I'm here tonight with Mark Ruffalo, who just saw the birth of his last movie. Hi, Mark, and welcome to Crunch Your Celebrity!.
I say it was about time you folks invited me. I saw Carrie Underwood the other night and, let me tell you, I did not like it a bit.
Which brand of toilet paper do you use?
I can proudly tell you that I have my own exclusive brand.

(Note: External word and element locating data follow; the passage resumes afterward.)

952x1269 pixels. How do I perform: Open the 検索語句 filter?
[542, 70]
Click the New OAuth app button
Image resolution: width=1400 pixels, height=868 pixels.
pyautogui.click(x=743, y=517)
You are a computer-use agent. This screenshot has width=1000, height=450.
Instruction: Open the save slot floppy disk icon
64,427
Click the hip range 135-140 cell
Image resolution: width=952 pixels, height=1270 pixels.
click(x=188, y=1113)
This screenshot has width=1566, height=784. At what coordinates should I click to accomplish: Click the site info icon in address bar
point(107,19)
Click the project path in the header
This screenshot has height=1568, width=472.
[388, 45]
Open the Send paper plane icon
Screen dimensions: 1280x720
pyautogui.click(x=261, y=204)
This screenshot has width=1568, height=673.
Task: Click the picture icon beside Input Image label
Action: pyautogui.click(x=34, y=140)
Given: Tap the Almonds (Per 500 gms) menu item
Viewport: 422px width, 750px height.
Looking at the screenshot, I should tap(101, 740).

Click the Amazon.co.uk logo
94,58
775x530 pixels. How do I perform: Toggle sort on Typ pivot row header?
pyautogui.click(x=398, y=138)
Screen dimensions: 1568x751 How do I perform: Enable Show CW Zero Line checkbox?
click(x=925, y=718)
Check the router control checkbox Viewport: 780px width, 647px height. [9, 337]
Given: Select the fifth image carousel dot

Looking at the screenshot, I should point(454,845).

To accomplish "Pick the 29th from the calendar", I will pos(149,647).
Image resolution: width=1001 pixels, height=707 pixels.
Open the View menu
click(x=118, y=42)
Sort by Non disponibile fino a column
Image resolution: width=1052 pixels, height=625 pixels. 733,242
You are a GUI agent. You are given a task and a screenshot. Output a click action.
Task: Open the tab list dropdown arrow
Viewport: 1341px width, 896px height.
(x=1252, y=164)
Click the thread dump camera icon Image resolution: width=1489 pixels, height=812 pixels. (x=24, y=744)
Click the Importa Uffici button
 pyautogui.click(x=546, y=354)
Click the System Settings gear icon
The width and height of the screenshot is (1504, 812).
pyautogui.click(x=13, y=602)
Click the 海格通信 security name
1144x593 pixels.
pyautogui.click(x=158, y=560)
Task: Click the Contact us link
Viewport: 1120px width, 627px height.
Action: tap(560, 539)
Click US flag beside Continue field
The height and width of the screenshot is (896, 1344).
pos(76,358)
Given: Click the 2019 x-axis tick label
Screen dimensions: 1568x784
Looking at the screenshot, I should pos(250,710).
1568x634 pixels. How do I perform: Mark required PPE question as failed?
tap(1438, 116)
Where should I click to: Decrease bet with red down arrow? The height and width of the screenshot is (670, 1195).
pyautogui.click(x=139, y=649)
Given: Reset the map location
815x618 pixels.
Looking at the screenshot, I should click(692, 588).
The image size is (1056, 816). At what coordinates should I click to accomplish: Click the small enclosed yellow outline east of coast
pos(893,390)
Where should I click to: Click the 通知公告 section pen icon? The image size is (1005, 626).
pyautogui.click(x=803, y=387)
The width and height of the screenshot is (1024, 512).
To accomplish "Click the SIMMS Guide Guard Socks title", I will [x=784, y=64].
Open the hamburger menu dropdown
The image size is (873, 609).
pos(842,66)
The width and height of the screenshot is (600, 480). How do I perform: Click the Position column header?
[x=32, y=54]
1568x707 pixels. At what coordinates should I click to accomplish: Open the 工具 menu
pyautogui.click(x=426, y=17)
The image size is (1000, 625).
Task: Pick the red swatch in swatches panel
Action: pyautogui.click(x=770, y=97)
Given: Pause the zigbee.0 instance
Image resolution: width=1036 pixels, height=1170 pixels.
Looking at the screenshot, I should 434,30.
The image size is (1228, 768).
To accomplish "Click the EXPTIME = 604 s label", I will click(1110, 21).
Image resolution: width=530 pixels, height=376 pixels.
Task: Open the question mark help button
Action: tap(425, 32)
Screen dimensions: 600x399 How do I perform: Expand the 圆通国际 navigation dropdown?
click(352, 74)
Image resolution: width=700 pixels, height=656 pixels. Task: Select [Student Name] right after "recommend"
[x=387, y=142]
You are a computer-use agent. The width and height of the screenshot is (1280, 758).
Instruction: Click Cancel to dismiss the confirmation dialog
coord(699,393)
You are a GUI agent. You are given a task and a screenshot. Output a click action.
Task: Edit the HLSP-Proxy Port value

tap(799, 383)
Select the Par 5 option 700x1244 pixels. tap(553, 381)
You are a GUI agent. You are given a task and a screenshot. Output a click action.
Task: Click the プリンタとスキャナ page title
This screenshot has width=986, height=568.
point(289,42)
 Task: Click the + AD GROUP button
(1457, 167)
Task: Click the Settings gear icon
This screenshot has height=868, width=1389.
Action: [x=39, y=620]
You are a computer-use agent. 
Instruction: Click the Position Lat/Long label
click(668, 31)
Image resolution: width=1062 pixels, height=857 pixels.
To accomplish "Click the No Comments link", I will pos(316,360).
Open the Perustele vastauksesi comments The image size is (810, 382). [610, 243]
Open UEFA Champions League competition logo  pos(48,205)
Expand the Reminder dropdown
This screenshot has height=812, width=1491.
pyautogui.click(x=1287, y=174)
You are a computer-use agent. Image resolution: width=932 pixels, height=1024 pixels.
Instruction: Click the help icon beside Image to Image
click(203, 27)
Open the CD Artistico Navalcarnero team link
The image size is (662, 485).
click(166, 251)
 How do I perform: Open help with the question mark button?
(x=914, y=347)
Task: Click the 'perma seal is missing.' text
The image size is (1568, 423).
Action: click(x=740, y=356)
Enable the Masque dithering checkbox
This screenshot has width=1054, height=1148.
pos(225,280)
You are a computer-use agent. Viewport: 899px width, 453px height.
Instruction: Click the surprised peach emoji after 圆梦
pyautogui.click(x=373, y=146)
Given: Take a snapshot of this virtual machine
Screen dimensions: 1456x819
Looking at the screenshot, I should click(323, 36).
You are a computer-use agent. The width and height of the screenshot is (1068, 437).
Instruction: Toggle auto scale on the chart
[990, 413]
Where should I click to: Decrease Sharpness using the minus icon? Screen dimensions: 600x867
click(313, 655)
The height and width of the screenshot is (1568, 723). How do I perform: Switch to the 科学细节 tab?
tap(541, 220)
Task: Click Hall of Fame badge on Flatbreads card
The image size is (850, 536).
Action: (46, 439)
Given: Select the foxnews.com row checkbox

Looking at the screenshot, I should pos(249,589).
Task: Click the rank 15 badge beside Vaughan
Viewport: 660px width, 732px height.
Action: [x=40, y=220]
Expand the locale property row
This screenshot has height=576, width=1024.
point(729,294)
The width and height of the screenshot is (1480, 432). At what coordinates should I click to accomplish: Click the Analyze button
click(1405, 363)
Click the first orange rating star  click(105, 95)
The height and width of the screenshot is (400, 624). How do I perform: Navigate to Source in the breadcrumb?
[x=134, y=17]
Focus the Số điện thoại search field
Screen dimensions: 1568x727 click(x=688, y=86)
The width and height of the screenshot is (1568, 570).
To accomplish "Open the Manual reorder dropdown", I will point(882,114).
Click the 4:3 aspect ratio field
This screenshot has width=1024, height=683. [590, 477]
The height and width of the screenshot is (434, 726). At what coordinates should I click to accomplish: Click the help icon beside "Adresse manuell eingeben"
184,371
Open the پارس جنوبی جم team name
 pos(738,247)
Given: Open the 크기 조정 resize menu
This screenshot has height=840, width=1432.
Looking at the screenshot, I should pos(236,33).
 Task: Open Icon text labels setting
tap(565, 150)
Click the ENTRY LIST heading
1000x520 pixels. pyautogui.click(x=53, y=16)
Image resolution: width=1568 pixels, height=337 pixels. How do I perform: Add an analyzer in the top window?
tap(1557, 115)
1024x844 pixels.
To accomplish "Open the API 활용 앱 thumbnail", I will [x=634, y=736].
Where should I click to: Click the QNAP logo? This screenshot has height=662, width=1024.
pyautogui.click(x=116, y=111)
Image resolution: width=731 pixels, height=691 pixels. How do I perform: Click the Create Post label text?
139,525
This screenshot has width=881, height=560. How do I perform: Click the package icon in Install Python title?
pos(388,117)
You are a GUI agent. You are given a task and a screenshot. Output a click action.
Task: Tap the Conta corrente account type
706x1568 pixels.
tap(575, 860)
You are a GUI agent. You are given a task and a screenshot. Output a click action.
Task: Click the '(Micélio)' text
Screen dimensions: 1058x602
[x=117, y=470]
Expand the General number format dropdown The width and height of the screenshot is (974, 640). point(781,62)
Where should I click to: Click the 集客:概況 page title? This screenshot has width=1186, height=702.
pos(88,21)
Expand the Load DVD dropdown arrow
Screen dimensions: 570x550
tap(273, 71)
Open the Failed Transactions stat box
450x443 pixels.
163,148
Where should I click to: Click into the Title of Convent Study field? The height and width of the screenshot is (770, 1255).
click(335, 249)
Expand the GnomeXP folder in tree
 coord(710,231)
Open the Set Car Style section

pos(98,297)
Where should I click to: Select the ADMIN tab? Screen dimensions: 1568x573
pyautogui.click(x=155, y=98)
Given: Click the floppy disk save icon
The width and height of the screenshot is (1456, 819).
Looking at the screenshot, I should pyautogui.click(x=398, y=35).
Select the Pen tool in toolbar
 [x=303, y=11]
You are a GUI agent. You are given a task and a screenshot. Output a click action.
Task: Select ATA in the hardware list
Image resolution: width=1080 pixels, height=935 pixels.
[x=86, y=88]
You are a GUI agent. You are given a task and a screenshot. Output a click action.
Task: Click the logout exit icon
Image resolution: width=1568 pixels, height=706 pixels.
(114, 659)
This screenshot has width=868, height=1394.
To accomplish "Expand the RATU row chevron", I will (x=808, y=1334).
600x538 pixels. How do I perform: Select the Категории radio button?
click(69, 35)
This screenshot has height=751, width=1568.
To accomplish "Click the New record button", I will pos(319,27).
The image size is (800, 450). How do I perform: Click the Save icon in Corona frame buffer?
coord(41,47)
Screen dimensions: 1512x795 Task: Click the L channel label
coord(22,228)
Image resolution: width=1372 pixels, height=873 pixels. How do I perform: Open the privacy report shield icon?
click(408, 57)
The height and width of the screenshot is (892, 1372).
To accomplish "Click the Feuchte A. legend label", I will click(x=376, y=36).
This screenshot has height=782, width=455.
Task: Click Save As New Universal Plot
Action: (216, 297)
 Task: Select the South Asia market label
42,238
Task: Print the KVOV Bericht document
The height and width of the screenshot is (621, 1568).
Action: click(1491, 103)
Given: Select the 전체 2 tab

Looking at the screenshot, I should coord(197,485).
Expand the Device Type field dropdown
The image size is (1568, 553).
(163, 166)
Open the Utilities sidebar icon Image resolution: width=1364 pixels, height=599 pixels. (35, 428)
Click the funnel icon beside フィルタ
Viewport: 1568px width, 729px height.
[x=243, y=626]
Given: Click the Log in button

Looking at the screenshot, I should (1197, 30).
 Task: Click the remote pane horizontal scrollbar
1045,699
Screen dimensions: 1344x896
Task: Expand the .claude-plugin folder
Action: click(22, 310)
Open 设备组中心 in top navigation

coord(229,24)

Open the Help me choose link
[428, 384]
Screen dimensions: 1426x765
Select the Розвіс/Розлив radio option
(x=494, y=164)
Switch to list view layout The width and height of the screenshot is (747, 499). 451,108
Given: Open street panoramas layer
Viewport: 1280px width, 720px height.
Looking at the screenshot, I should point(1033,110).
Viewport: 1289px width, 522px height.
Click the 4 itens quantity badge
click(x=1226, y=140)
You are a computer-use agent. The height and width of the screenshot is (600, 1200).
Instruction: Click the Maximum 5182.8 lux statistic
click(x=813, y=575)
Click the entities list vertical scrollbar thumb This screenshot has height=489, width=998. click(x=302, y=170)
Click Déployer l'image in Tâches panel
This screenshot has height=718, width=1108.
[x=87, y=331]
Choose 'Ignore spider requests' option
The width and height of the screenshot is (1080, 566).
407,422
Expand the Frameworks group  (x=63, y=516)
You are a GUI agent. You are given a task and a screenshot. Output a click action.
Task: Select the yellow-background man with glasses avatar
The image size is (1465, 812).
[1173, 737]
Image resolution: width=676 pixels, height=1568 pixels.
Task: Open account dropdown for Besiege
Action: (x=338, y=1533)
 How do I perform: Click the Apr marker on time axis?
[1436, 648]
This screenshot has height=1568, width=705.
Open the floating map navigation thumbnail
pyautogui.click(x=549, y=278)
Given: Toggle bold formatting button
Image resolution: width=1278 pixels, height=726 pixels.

My hand-made toilet paper is obtained from the fibers of Pereptera acuminata, an almost extinct bulb native of Uruguay.
Mark, your zodiac sign is Scorpio. May I read you your horoscope?
Why not! My supporters say I'm a sucker for zodiacal folly.
You have collected a great deal of dissatisfaction inside you that can discharge suddenly. You will overcome this only if you condone or destroy somebody who has injured you in the past.
Shit! You are spot on!
How do you invest the money you make in your career?
I can tell this: when disposable cameras will be successful again people will stop laughing behind my back.
Your work is often stressful. How do you face it?
To strengthen my spirit, I periodically meditate on a cot made of rough sandpaper and fresh nettle.
Nowaday the problem of beriberi in armadillos is reaching gigantic dimensions. Is Mark Ruffalo doing anything in this respect?
O.K.! I will platonically sleep in a bunk bed with a supporter one night a week. The proceeds ($1,200/night) will be granted to an organization for the cure of beriberi in armadillos.
In an article published on Texan Transactions on Theoretical Bioethics, dr. David Miller observed that your roles are "a supernatural personification of modern contextual conceptualism". Anything to add?
Actually, in his recent paper printed on American Anthropological Journal, prof. Albert Rodriguez completely discredited that implausible assumption.